GIVEN ENTRIES: Begin

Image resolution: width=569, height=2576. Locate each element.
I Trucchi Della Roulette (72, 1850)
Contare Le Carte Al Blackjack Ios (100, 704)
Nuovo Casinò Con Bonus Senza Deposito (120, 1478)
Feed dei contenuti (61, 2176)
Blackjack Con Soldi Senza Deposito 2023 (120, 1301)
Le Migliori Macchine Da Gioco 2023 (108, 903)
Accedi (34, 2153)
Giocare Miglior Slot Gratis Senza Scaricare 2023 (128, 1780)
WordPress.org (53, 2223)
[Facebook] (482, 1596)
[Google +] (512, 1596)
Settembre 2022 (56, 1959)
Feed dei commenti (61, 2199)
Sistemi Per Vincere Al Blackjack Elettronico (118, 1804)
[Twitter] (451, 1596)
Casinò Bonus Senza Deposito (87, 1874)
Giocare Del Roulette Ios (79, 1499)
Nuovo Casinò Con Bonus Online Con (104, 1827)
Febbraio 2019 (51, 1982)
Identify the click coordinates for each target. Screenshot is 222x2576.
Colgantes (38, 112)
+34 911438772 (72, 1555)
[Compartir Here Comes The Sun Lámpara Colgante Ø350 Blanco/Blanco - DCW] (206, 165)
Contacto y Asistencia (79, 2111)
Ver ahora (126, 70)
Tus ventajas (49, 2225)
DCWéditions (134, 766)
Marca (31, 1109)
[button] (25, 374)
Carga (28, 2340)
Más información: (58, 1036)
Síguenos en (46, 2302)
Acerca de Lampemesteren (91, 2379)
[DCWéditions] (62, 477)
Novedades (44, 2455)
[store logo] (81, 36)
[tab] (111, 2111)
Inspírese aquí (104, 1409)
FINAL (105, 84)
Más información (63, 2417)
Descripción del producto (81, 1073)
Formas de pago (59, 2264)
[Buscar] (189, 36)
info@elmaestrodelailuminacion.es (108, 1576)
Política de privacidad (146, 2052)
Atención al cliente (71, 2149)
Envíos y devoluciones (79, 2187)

GIVEN ENTRIES: End
GIVEN ENTRIES: Begin

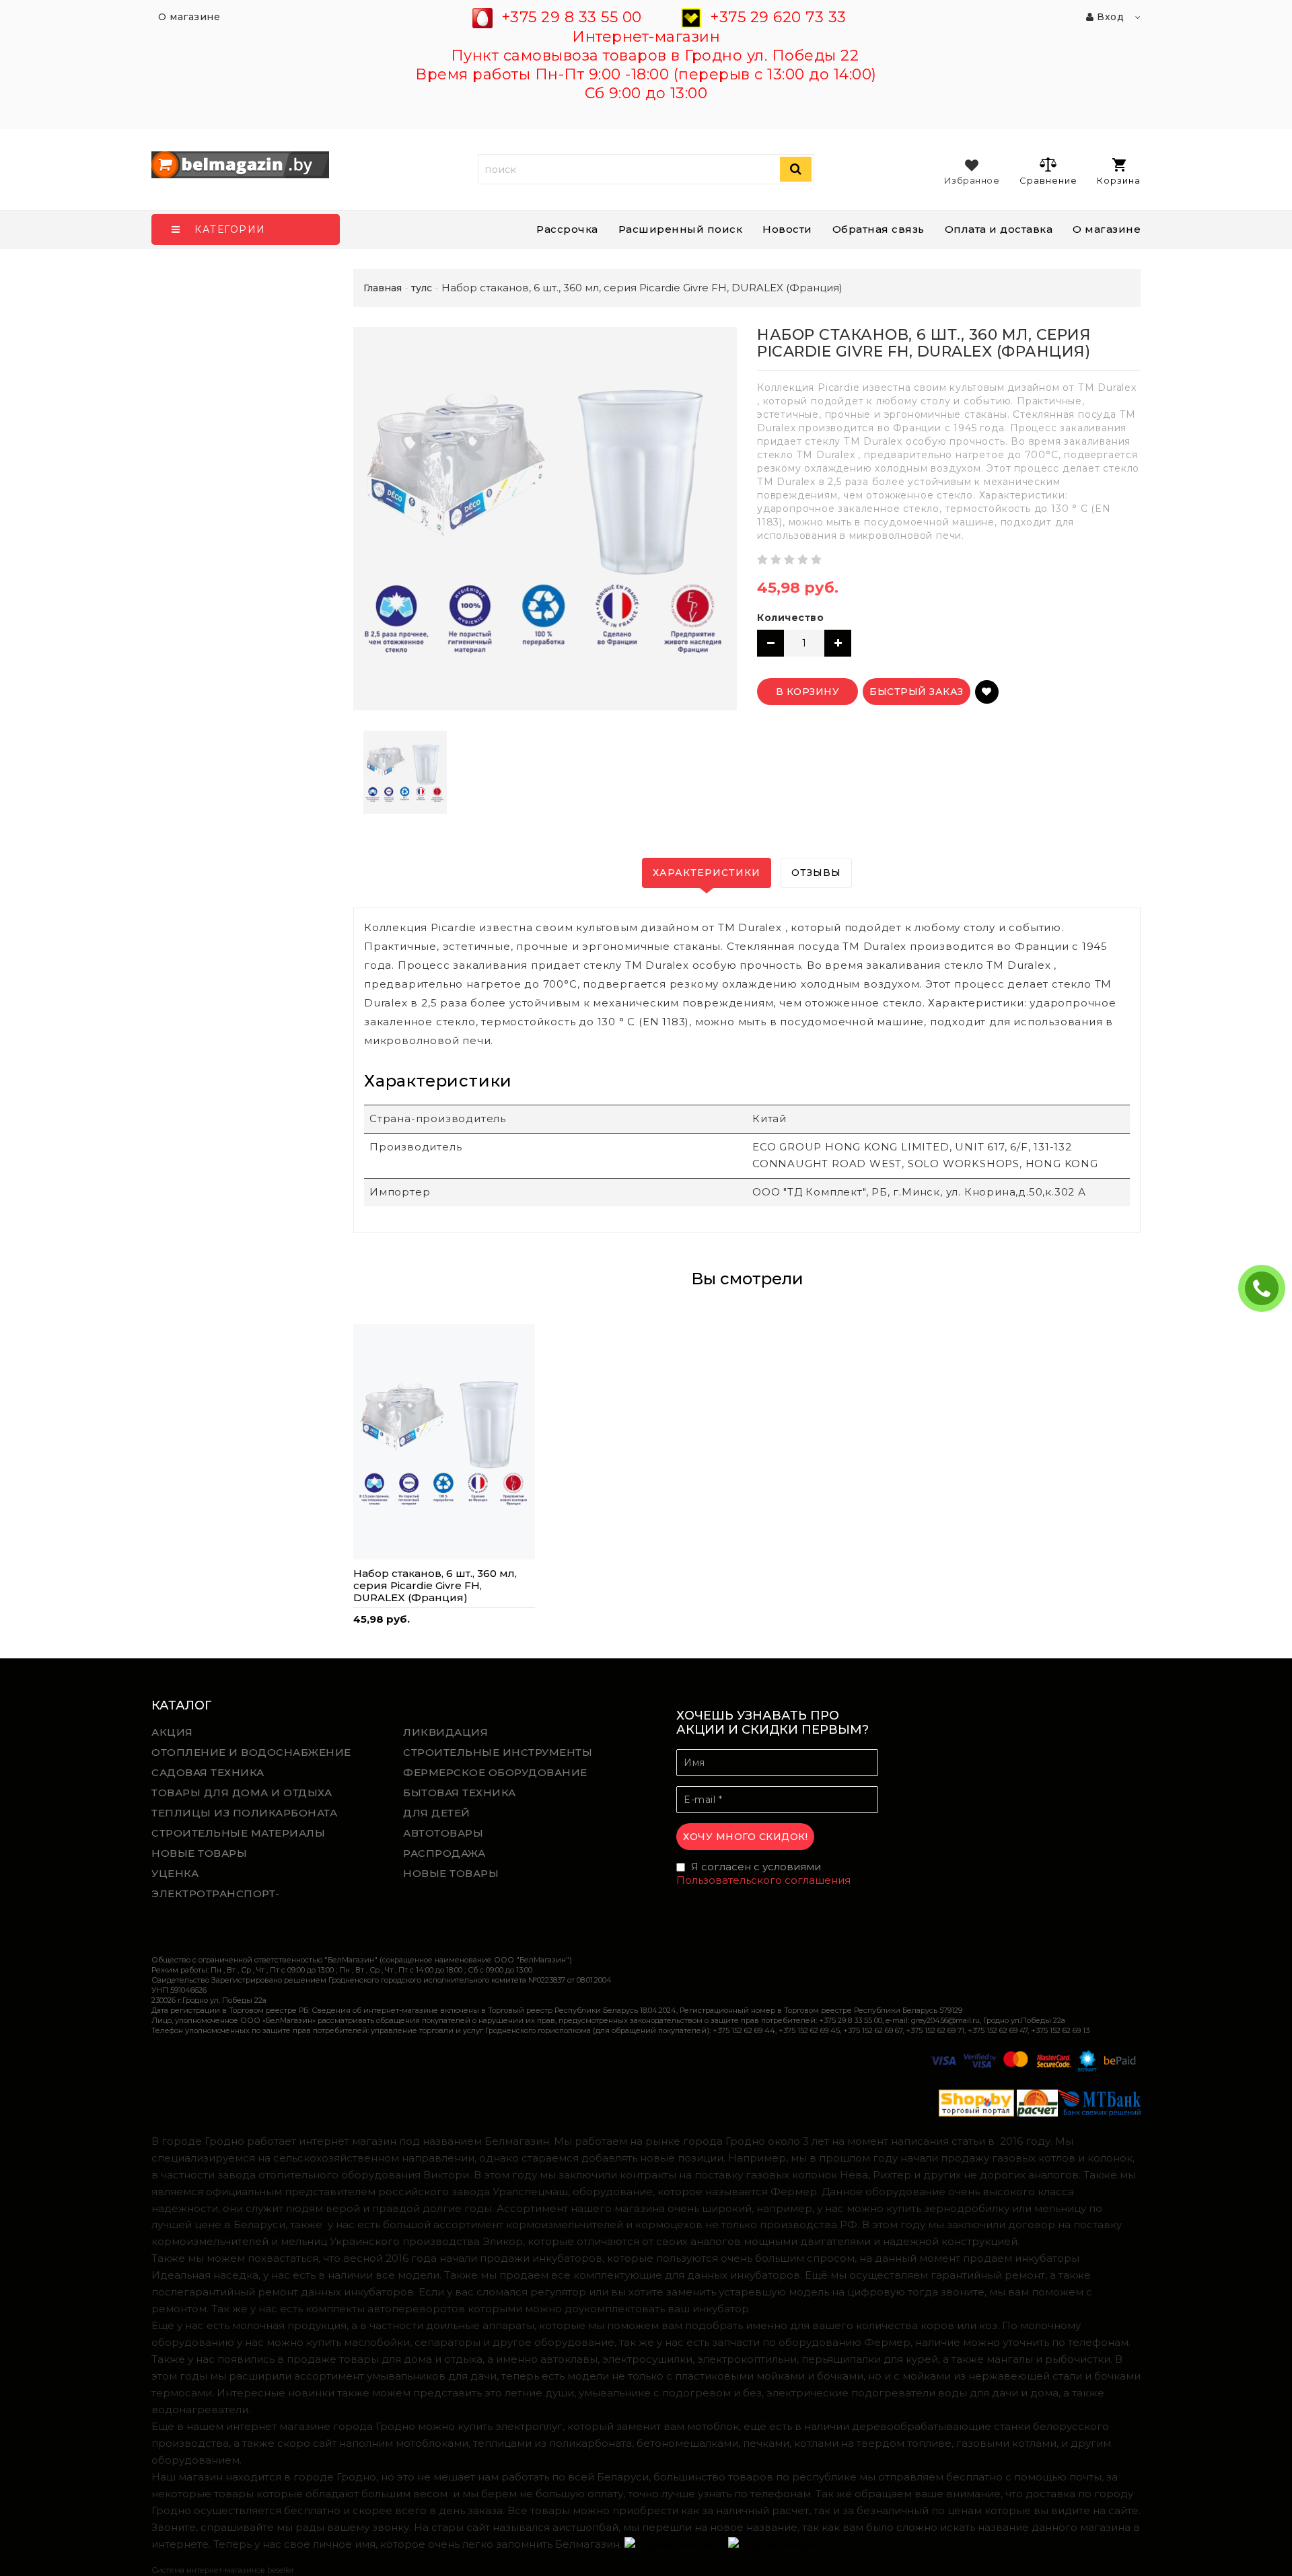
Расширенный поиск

GIVEN ENTRIES: End

* **WHAT THIS TASK INVOLVES**: Go through the data above and copy each line in which "Casinò" appears.

* **ANSWER TO THIS EXERCISE**:
Nuovo Casinò Con Bonus Senza Deposito (120, 1478)
Casinò Bonus Senza Deposito (87, 1874)
Nuovo Casinò Con Bonus Online Con (104, 1827)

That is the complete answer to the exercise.